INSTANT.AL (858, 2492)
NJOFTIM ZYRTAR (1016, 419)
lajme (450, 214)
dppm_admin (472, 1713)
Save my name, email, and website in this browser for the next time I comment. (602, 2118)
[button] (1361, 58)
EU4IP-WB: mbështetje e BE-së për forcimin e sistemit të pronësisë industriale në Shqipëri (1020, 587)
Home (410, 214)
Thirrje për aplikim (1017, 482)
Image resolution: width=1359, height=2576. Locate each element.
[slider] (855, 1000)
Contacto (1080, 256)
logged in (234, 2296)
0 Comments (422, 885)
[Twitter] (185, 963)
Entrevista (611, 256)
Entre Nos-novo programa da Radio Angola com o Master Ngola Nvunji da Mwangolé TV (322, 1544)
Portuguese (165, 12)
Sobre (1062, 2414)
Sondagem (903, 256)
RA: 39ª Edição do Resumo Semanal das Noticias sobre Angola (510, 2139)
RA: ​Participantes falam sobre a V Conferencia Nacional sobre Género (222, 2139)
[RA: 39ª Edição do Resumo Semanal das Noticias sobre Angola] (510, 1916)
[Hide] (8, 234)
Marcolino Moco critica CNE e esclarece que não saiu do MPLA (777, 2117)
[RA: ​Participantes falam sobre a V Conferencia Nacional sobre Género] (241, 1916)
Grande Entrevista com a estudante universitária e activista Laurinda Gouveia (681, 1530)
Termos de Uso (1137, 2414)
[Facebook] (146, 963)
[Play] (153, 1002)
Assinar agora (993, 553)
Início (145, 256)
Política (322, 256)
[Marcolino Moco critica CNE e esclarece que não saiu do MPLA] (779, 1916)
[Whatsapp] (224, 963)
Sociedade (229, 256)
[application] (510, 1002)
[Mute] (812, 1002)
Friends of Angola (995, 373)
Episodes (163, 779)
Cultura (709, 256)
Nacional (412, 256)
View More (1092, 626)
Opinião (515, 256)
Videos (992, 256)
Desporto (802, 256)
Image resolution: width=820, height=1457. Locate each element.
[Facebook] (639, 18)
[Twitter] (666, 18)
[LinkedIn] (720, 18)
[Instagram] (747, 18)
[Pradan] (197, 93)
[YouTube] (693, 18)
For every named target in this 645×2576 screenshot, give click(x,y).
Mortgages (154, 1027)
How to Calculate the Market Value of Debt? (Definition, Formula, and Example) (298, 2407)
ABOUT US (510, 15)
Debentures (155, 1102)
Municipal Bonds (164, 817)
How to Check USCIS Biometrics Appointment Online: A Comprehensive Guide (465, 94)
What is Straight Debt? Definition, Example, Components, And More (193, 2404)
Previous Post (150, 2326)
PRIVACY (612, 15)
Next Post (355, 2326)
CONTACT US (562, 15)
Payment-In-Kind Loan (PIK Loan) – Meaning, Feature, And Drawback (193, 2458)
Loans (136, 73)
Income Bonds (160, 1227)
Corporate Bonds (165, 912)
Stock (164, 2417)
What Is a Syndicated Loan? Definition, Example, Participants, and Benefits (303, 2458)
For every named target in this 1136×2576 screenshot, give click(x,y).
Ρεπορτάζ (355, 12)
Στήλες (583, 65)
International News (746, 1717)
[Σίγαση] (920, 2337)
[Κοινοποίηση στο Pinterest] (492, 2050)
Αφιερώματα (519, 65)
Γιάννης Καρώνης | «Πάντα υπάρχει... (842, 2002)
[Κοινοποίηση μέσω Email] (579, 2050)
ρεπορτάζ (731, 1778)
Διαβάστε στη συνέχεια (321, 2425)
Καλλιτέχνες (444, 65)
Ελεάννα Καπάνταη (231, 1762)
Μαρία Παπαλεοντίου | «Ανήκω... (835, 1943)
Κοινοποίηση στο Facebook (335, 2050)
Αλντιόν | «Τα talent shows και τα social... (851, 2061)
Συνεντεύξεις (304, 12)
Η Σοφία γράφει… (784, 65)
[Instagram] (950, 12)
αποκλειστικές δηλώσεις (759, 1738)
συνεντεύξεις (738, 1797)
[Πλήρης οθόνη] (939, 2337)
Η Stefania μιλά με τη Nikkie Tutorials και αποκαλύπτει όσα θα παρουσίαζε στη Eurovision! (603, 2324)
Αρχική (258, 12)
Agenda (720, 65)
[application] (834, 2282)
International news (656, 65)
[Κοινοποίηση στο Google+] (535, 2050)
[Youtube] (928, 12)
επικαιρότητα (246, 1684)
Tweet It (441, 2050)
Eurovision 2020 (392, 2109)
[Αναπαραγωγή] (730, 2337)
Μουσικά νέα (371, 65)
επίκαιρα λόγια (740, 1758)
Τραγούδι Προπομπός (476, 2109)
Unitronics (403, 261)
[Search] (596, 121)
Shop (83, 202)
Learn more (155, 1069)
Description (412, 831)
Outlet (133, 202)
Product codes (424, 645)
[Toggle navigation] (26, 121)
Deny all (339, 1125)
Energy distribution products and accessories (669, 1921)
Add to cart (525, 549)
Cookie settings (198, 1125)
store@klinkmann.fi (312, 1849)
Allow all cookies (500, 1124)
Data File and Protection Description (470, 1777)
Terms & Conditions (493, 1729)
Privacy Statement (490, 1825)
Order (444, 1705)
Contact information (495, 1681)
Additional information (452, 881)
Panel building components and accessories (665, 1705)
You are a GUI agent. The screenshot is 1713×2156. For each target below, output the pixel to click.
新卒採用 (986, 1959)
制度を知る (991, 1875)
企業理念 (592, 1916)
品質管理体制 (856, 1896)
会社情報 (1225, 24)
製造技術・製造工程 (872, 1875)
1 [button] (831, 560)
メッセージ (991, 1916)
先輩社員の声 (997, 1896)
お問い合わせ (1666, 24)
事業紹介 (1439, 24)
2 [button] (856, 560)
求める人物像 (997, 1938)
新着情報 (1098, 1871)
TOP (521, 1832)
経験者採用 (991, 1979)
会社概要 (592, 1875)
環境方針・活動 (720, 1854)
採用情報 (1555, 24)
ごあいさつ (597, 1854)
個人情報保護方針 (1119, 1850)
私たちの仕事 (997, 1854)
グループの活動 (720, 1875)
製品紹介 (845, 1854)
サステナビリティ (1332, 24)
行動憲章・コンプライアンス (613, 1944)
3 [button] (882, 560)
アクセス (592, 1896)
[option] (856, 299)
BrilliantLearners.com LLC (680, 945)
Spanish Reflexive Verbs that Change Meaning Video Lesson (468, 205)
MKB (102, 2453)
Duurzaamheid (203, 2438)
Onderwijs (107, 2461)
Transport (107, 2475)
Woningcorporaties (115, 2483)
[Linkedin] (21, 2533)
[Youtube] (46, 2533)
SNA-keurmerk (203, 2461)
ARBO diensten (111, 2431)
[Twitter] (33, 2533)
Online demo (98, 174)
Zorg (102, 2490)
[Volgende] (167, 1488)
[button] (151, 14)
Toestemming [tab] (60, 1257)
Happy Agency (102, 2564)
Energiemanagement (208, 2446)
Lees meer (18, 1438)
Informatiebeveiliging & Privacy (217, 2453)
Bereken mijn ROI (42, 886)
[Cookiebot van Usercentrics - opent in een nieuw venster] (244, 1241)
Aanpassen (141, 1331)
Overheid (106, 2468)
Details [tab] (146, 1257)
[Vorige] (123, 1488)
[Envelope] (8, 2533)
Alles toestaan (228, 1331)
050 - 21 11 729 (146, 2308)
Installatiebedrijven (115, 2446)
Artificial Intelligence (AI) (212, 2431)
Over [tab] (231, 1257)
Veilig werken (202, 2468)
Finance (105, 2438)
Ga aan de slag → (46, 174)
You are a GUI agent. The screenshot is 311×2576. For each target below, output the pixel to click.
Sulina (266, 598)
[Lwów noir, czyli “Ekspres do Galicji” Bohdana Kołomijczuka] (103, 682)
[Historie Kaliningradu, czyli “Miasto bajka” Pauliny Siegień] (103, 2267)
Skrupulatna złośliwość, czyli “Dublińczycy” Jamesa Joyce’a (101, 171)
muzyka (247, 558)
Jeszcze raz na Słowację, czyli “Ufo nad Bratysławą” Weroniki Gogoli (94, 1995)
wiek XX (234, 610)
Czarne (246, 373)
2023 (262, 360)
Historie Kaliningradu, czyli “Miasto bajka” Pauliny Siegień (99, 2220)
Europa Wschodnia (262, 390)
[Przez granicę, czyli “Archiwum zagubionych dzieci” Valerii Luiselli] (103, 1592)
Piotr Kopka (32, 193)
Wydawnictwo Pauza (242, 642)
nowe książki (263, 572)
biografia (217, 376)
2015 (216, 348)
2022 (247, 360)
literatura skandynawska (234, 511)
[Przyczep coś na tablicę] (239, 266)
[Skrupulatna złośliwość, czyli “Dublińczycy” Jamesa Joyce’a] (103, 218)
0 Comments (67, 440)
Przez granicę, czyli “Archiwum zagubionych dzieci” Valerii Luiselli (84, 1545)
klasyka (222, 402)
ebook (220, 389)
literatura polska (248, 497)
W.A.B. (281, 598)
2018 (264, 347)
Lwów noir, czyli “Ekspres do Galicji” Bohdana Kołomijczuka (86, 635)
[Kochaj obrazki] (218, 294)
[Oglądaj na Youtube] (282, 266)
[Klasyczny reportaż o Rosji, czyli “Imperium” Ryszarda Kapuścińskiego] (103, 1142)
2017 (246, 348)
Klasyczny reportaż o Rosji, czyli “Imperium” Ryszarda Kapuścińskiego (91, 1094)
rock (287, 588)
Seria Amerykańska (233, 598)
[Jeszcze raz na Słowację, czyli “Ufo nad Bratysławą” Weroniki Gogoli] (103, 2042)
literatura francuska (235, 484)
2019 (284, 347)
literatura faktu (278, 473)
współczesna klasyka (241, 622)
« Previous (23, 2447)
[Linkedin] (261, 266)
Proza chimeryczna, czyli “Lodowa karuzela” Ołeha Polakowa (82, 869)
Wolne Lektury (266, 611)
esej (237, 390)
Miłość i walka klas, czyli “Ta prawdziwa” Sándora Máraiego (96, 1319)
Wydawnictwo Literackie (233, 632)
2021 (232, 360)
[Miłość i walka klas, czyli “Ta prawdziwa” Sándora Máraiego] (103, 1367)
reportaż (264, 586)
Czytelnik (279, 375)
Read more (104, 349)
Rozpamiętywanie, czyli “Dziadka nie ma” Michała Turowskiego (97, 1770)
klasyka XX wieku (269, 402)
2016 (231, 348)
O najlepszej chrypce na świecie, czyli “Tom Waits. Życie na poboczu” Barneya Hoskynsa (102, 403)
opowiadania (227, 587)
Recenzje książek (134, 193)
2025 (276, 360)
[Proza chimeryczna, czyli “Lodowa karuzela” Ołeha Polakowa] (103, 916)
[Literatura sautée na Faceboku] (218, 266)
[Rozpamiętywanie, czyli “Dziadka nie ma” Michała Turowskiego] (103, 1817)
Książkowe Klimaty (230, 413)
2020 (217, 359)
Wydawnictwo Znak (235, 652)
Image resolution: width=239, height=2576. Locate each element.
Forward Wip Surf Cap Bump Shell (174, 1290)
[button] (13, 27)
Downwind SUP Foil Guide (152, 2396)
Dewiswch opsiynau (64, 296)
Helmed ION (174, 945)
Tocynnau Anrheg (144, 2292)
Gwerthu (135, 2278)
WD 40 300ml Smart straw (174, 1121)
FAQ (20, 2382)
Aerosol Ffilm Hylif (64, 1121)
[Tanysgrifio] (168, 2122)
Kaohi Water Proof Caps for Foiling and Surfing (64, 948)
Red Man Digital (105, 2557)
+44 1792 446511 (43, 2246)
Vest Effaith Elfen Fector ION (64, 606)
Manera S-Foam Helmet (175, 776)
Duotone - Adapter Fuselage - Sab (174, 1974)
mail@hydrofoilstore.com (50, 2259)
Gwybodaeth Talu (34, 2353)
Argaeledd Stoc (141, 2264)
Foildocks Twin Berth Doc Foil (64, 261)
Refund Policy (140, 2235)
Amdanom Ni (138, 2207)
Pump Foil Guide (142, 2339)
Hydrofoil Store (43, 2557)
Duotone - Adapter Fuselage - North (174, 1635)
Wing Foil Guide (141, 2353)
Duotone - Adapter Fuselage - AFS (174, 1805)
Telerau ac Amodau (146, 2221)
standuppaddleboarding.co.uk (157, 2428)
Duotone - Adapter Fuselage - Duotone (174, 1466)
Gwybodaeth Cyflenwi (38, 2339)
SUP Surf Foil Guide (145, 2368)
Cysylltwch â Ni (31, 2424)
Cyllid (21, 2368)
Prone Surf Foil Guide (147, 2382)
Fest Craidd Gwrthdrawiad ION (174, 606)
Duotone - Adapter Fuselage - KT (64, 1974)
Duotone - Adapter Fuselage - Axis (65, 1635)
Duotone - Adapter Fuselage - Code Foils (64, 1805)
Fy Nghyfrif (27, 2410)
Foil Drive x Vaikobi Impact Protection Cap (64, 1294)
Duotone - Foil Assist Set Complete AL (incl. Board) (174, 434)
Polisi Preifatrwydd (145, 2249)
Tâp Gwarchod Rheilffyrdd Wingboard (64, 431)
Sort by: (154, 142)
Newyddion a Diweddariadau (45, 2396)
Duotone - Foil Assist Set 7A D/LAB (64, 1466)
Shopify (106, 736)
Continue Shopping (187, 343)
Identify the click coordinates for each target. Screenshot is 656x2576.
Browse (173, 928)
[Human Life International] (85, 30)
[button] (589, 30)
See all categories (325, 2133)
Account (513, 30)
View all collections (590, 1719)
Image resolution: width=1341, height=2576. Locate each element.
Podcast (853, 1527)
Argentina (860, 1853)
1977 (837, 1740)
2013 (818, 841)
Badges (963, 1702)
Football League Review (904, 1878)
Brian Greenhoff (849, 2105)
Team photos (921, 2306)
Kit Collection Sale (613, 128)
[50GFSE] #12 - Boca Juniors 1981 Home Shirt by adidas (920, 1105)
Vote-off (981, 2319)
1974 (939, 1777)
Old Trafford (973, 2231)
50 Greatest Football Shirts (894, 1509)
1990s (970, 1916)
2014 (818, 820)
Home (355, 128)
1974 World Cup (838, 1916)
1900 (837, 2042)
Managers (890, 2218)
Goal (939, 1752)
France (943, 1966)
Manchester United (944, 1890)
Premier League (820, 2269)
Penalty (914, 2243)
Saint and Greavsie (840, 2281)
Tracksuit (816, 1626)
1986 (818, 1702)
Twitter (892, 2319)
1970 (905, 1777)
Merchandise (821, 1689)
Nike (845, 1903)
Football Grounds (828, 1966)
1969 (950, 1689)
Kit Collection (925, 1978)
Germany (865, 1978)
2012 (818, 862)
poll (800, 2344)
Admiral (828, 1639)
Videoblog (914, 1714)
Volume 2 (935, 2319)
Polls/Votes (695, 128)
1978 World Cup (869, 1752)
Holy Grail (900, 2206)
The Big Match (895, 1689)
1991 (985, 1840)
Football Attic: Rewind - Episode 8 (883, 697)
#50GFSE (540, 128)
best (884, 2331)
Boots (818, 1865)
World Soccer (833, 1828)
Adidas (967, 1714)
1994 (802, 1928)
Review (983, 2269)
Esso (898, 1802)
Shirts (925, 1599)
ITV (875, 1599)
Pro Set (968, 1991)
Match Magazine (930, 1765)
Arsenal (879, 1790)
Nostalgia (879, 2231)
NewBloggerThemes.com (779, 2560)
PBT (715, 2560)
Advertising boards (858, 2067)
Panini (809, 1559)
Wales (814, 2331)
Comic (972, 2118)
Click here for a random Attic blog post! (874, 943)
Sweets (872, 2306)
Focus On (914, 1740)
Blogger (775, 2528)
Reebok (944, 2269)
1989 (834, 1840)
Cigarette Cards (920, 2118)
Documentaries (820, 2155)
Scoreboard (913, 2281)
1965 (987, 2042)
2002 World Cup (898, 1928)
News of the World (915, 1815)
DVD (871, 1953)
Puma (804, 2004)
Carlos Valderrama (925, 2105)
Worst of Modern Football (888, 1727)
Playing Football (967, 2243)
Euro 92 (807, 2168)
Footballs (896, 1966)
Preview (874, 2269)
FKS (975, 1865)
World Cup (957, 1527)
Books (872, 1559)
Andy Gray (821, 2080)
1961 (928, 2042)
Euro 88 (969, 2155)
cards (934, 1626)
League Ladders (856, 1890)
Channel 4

·····

_Task directions_
Lines holding "Ekspres": copy each one from the records above.

_Answer to the exercise_
[Lwów noir, czyli “Ekspres do Galicji” Bohdana Kołomijczuka] (103, 682)
Lwów noir, czyli “Ekspres do Galicji” Bohdana Kołomijczuka (86, 635)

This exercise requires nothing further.